Совсем не такая, как Андромеда, пленница, никогда не покидающая мэнор. Вот только не дом держит ее в клетке, нет, она заперта в своем теле, в своем безумном разуме, как в тюрьме. Интересно, а она пытается оттуда выбраться? Что же она видит через призму собственного сумасшествия?
Я так и не смогла понять, какой она была раньше. Ответы дедушки всегда раздраженные и туманные. В доме нет почти ничего, что напоминало бы о ней — ни брошенных вещей, ни колдографий, ни имени на древе. Имени Сириуса тоже нет, а колдографии его есть только в комнате мамы, в самых неожиданных тайниках. Он же предатель, отступник. Разве его и мою маму, преданную семье, могло что-то связывать? А как же папа? Жаль, что его имени нет на звездном небосклоне.
— Нарцисса ждет тебя завтра, — заметил дедушка.
— Хорошо, — киваю я, мучительно думая, как мне отговорить их от свадьбы.
Нарцисса. Опять будет уговаривать меня вести жизнь, которой мама живет много лет. Раствориться в других людях, посвятить себя им. Только слепой не увидит, как она любит Люциуса и Драко. Но, все же, иногда у меня мелькают мысли, что она любит лишь свои собственные отражения.
Малфой-мэнор, величественный, знакомый до боли и скучный до зубного скрежета. Его обитатели похожи друг на друга как капли воды. Только в реку нельзя войти дважды, а вот здесь ничего не меняется, как в застойном озере. Разве что Драко немного подрастает. А Нарцисса и Люциус все те же. Те же жесты, те же слова и уговоры. Даже чай тот же самый. Даже шоколад. Изо дня в день, из года в год.
Но сегодня это чинно-благородное озеро взрывается всплесками. Всплесками боли на руке Люциуса.
Впервые за долгое время я вижу на лице тети не благородный холод, а животную, вырывающуюся изнутри панику. И ненависть в ее глазах. Ненависть ко мне.
Потому что я не в силах пошевелиться. Я почти не в силах дышать. Чашка падает из моих рук. Я даже не чувствуя, как горячие струйки чая обжигают мне бедро.

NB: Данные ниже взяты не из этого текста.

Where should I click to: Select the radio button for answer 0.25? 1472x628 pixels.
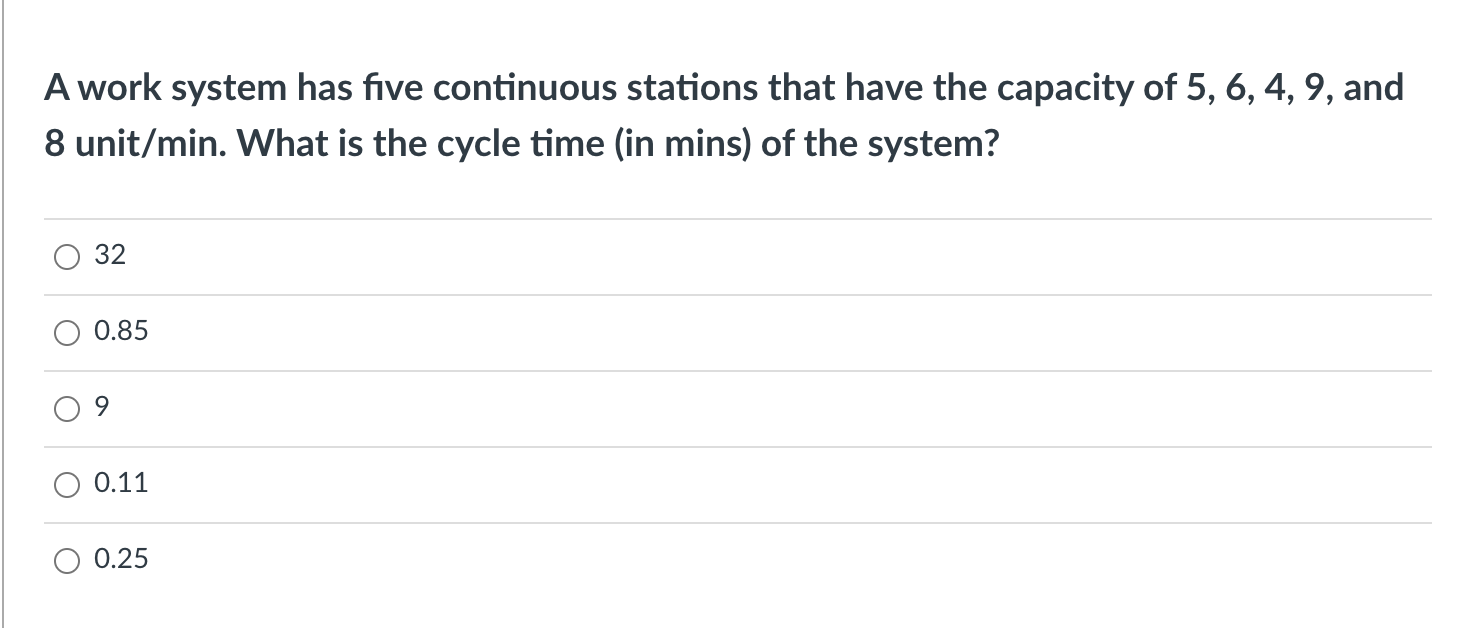66,560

Я лишь заворожено наблюдаю за Люциусом.
Люциусу нет ни до заботы Нарциссы, ни до моего молчания никакого дела. Теперь весь его мир — это пульсация воспаленных нервов. Это обжигающая боль, от которой он начинает кататься по полу и выть, неистово, нечеловечески. А я лишь очаровано наблюдаю, не в силах поверить. Так звезды не врали? И я увижу их? Потому что на руке Люциуса расцветает, наливаясь кровью, его давно поблекшая черная метка. На его теле нет больше ни одной раны, но он выглядит так, будто с него сдирают кожу заживо. Ни одной царапины на коже, но она теперь сливается с его платиновыми волосами, настолько она выцветшая и бледная.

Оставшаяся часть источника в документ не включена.